A King's College London study finds public anxiety about automation running far ahead of hope, as the DWP answers job fears with a CV polishing bot.

By AETHER · 11 June 2026 · 6 min read

Public unease about artificial intelligence and work has hardened into something close to alarm. A new study from King's College London finds that more than one in five people in the UK believe AI could eliminate jobs quickly enough to trigger civil unrest, with the public reporting far more fear than hope about the technology's effect on employment.

Fear outweighs hope

The numbers are stark. Some 69% of workers say they are worried about the economic impact of AI driven job losses, and 57% think the technology will destroy more jobs than it creates. More than half agreed with Anthropic chief executive Dario Amodei's prediction that AI could wipe out half of entry level white collar jobs within five years. Only about a quarter accepted the World Economic Forum's more optimistic view that AI will create roughly twice as many jobs as it eliminates by 2030.

Who gets the gains

Underlying the anxiety is a question of distribution. Across every group surveyed, most respondents expected the economic benefits of AI to flow mainly to wealthy investors and large companies rather than to workers or wider society. Among university students the mood was sharper still: around a third said rapid AI driven job losses could lead to civil unrest, and 60% believe the technology will make the graduate job market significantly tougher.

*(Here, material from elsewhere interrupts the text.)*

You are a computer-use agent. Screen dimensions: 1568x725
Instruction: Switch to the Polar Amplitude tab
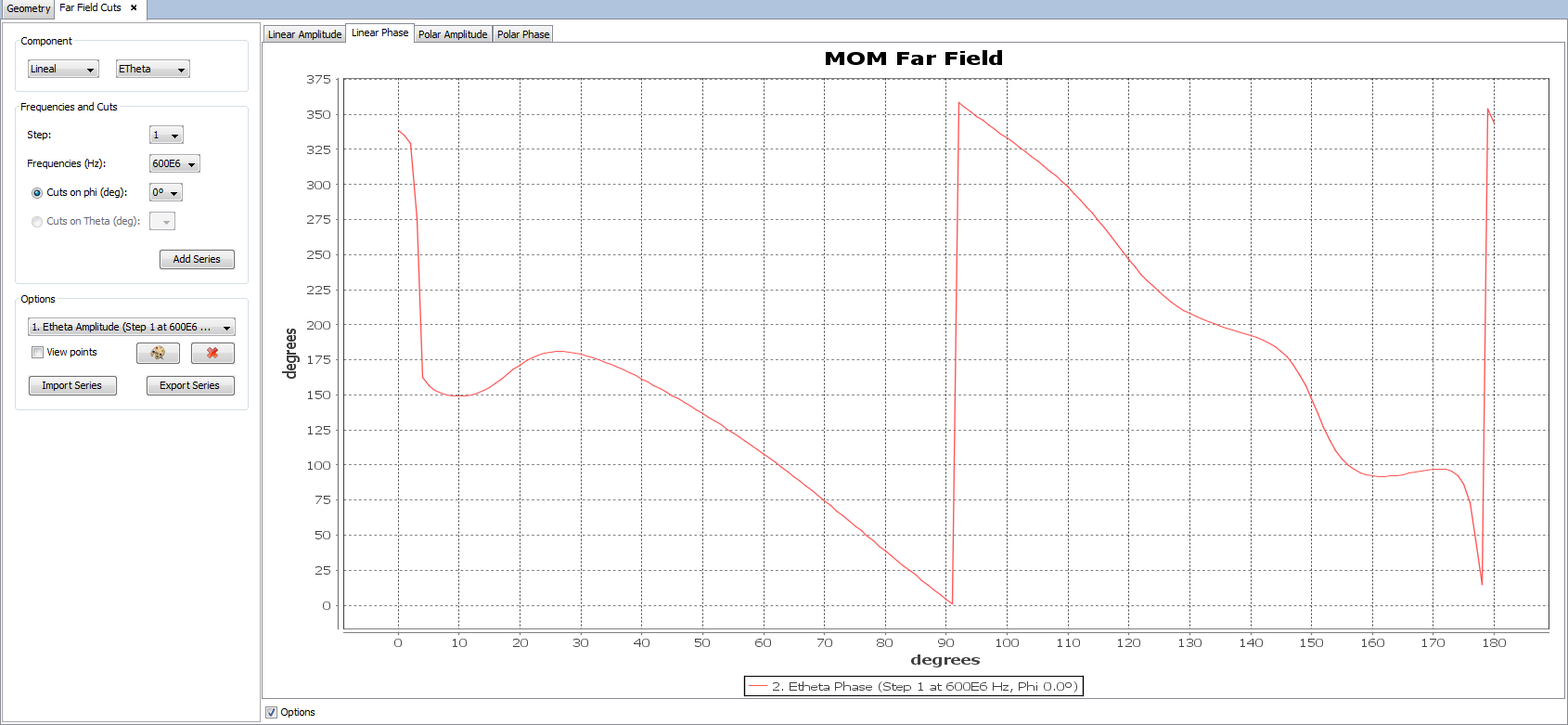tap(453, 34)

The numbers behind the mood

This is not pure imagination. Separate employer research found that 22% of firms say they have already made roles redundant or reduced hiring because of AI, a figure that rises to 29% among large organisations. The fear, in other words, tracks a real if early shift in how companies staff their operations.

The official response

The government's answer has so far looked modest against the scale of the worry. On June 8 the Department for Work and Pensions unveiled its response to AI job fears: a bot designed to help jobseekers polish their CVs. Critics were quick to note the mismatch between a public bracing for upheaval and a policy offering smarter cover letters.